Your task — What is needed here is a word-for-word copy of all the entries below.

"""

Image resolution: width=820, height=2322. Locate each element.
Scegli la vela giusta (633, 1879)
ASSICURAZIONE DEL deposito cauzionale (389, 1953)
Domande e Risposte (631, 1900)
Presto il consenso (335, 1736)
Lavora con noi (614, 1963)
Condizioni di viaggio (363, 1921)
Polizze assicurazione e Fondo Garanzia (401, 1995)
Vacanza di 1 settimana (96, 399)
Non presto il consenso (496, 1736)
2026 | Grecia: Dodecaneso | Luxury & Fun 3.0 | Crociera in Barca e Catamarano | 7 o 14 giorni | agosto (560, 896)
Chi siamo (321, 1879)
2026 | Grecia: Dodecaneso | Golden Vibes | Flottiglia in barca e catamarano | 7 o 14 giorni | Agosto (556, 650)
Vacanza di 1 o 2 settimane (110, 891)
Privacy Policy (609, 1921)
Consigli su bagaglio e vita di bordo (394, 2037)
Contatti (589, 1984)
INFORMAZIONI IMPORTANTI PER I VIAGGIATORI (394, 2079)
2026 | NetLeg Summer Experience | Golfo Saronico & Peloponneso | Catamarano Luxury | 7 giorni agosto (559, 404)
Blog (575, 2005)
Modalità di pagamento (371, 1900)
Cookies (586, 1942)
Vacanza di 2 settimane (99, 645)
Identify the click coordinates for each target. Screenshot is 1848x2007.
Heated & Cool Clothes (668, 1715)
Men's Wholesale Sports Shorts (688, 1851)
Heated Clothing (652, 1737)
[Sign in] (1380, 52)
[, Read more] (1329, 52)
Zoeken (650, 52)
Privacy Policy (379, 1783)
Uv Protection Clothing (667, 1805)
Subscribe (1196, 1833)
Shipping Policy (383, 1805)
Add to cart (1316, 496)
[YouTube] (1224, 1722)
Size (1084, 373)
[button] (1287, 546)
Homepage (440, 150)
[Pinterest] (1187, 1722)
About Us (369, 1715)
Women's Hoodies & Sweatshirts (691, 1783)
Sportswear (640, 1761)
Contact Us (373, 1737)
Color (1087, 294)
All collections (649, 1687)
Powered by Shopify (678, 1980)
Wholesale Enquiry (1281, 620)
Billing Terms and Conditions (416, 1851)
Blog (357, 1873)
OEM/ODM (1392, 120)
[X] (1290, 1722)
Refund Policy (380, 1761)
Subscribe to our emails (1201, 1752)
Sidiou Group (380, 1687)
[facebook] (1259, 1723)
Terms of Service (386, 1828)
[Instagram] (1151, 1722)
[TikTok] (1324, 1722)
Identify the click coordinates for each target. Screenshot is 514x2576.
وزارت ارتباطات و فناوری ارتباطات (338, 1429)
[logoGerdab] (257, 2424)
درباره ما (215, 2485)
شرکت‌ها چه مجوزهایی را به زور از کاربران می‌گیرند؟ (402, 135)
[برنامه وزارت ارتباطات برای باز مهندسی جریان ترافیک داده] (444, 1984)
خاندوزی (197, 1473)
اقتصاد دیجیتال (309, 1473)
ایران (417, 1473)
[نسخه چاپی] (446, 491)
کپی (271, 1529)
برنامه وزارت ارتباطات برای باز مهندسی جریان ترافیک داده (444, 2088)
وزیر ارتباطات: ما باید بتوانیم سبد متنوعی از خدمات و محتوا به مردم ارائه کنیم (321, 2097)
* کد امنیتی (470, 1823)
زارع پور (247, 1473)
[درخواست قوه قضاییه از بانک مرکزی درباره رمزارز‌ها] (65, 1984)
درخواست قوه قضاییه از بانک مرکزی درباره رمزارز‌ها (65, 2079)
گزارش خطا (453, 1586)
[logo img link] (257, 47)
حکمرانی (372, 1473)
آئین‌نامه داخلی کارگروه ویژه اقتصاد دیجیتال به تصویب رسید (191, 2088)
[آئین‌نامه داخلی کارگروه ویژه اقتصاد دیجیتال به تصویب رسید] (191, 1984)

"""

Final answer —
Image resolution: width=820, height=2322. Locate each element.
Scegli la vela giusta (633, 1879)
ASSICURAZIONE DEL deposito cauzionale (389, 1953)
Domande e Risposte (631, 1900)
Presto il consenso (335, 1736)
Lavora con noi (614, 1963)
Condizioni di viaggio (363, 1921)
Polizze assicurazione e Fondo Garanzia (401, 1995)
Vacanza di 1 settimana (96, 399)
Non presto il consenso (496, 1736)
2026 | Grecia: Dodecaneso | Luxury & Fun 3.0 | Crociera in Barca e Catamarano | 7 o 14 giorni | agosto (560, 896)
Chi siamo (321, 1879)
2026 | Grecia: Dodecaneso | Golden Vibes | Flottiglia in barca e catamarano | 7 o 14 giorni | Agosto (556, 650)
Vacanza di 1 o 2 settimane (110, 891)
Privacy Policy (609, 1921)
Consigli su bagaglio e vita di bordo (394, 2037)
Contatti (589, 1984)
INFORMAZIONI IMPORTANTI PER I VIAGGIATORI (394, 2079)
2026 | NetLeg Summer Experience | Golfo Saronico & Peloponneso | Catamarano Luxury | 7 giorni agosto (559, 404)
Blog (575, 2005)
Modalità di pagamento (371, 1900)
Cookies (586, 1942)
Vacanza di 2 settimane (99, 645)
Identify the click coordinates for each target. Screenshot is 1848x2007.
Heated & Cool Clothes (668, 1715)
Men's Wholesale Sports Shorts (688, 1851)
Heated Clothing (652, 1737)
[Sign in] (1380, 52)
[, Read more] (1329, 52)
Zoeken (650, 52)
Privacy Policy (379, 1783)
Uv Protection Clothing (667, 1805)
Subscribe (1196, 1833)
Shipping Policy (383, 1805)
Add to cart (1316, 496)
[YouTube] (1224, 1722)
Size (1084, 373)
[button] (1287, 546)
Homepage (440, 150)
[Pinterest] (1187, 1722)
About Us (369, 1715)
Women's Hoodies & Sweatshirts (691, 1783)
Sportswear (640, 1761)
Contact Us (373, 1737)
Color (1087, 294)
All collections (649, 1687)
Powered by Shopify (678, 1980)
Wholesale Enquiry (1281, 620)
Billing Terms and Conditions (416, 1851)
Blog (357, 1873)
OEM/ODM (1392, 120)
[X] (1290, 1722)
Refund Policy (380, 1761)
Subscribe to our emails (1201, 1752)
Sidiou Group (380, 1687)
[facebook] (1259, 1723)
Terms of Service (386, 1828)
[Instagram] (1151, 1722)
[TikTok] (1324, 1722)
Identify the click coordinates for each target. Screenshot is 514x2576.
وزارت ارتباطات و فناوری ارتباطات (338, 1429)
[logoGerdab] (257, 2424)
درباره ما (215, 2485)
شرکت‌ها چه مجوزهایی را به زور از کاربران می‌گیرند؟ (402, 135)
[برنامه وزارت ارتباطات برای باز مهندسی جریان ترافیک داده] (444, 1984)
خاندوزی (197, 1473)
اقتصاد دیجیتال (309, 1473)
ایران (417, 1473)
[نسخه چاپی] (446, 491)
کپی (271, 1529)
برنامه وزارت ارتباطات برای باز مهندسی جریان ترافیک داده (444, 2088)
وزیر ارتباطات: ما باید بتوانیم سبد متنوعی از خدمات و محتوا به مردم ارائه کنیم (321, 2097)
* کد امنیتی (470, 1823)
زارع پور (247, 1473)
[درخواست قوه قضاییه از بانک مرکزی درباره رمزارز‌ها] (65, 1984)
درخواست قوه قضاییه از بانک مرکزی درباره رمزارز‌ها (65, 2079)
گزارش خطا (453, 1586)
[logo img link] (257, 47)
حکمرانی (372, 1473)
آئین‌نامه داخلی کارگروه ویژه اقتصاد دیجیتال به تصویب رسید (191, 2088)
[آئین‌نامه داخلی کارگروه ویژه اقتصاد دیجیتال به تصویب رسید] (191, 1984)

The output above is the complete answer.